> Task instructions
Start to finish, repeat the records exactly.

BEGIN Data

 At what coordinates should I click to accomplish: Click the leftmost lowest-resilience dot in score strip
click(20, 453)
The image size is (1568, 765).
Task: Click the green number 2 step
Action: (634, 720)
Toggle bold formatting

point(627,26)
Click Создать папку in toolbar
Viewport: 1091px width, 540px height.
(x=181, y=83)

END Data

> Result of this exercise
 At what coordinates should I click to accomplish: Click the leftmost lowest-resilience dot in score strip
click(20, 453)
The image size is (1568, 765).
Task: Click the green number 2 step
Action: (634, 720)
Toggle bold formatting

point(627,26)
Click Создать папку in toolbar
Viewport: 1091px width, 540px height.
(x=181, y=83)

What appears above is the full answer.